RESEARCH ARTICLE


The Toll-like Receptor 2/6 Ligand MALP-2 Reduces the Viability of Mycobacterium tuberculosis in Murine Macrophages



Carla Palma1, *, Elisabetta Iona1, Thomas Ebensen2, Carlos A Guzman2, Antonio Cassone1
1 Department of Infectious, Parasitic and Immune-mediated Diseases, Istituto Superiore di Sanità, Rome, Italy
2 Department of Vaccinology an Applied Microbiology, Helmholtz Centre for Infection Research, Braunschweig, Germany


Article Metrics

CrossRef Citations:
7
Total Statistics:

Full-Text HTML Views: 4262
Abstract HTML Views: 3167
PDF Downloads: 704
Total Views/Downloads: 8133
Unique Statistics:

Full-Text HTML Views: 1550
Abstract HTML Views: 1557
PDF Downloads: 497
Total Views/Downloads: 3604



Creative Commons License
© Palma et al.; Licensee Bentham Open.

open-access license: This is an open access article licensed under the terms of the Creative Commons Attribution Non-Commercial License (http://creativecommons.org/licenses/by-nc/3.0/) which permits unrestricted, non-commercial use, distribution and reproduction in any medium, provided the work is properly cited.
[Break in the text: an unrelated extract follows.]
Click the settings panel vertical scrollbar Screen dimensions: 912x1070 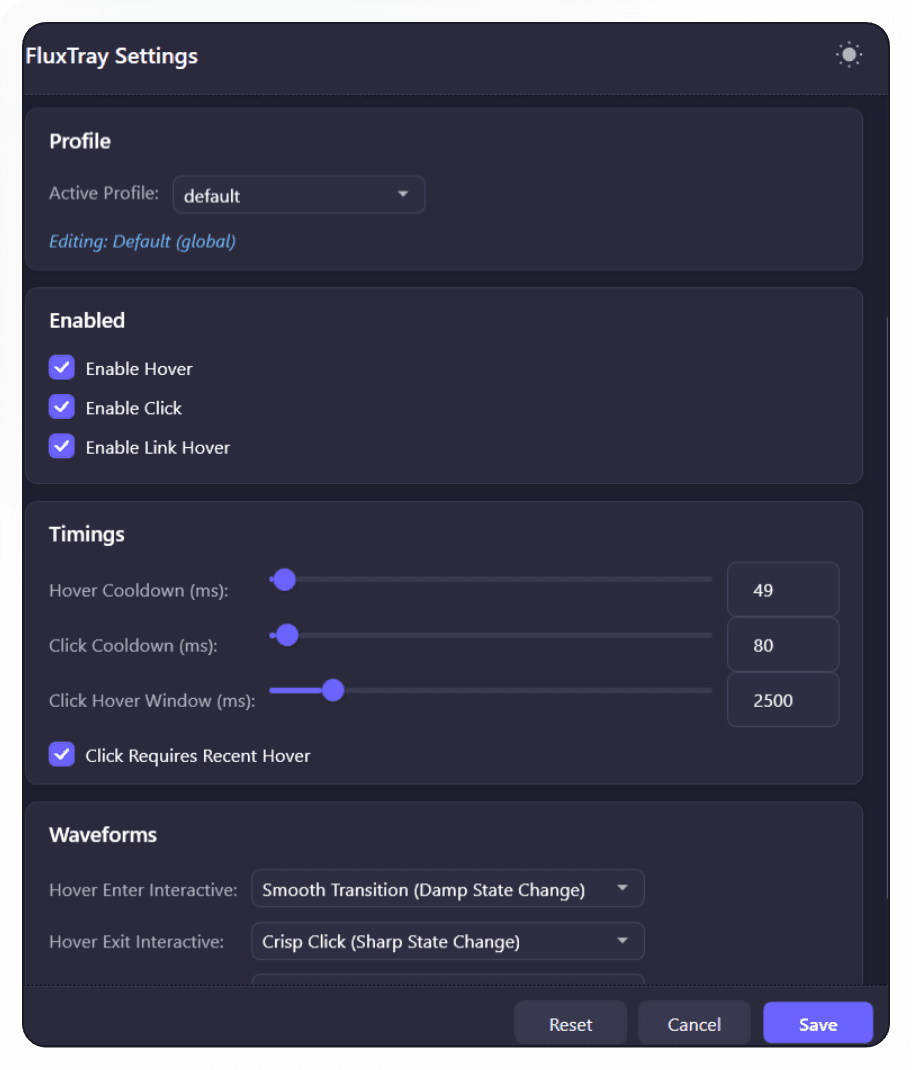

* Address correspondence to this author at the Department of Infectious, Parasitic and Immune-mediated Diseases, Istituto Superiore di Sanità, Viale Regina Elena, 299 - 00161 Rome, Italy; E-mail: carla.palma@iss.it


Abstract

Toll-like receptors (TLRs) sense conserved structures of pathogens and influence macrophage functions. Here we investigated the impact of TLR signaling on the modulation of macrophage defense mechanisms against infection of Mycobacterium tuberculosis (MTB), the causative agent of tuberculosis. We found that a synthetic derivative of the TLR2/6 agonist MALP-2 and the potent TLR4 agonist lipopolysaccharide inhibited the intracellular growth of MTB in murine macrophages. Likely the microbicidal effect was mediated by production of nitric oxide while it is still unclear the role played by release of TNF-α , IL-6, MIP-1β and IL-10. These results suggest that the activation of microbicidal defense via TLR ligands is an appealing target for the establishment on immune intervention against tuberculosis.

Key Words: Mycobacterium tuberculosis, Toll-like receptor ligands, nitric oxide, cytokines, macrophages, killing mechanisms.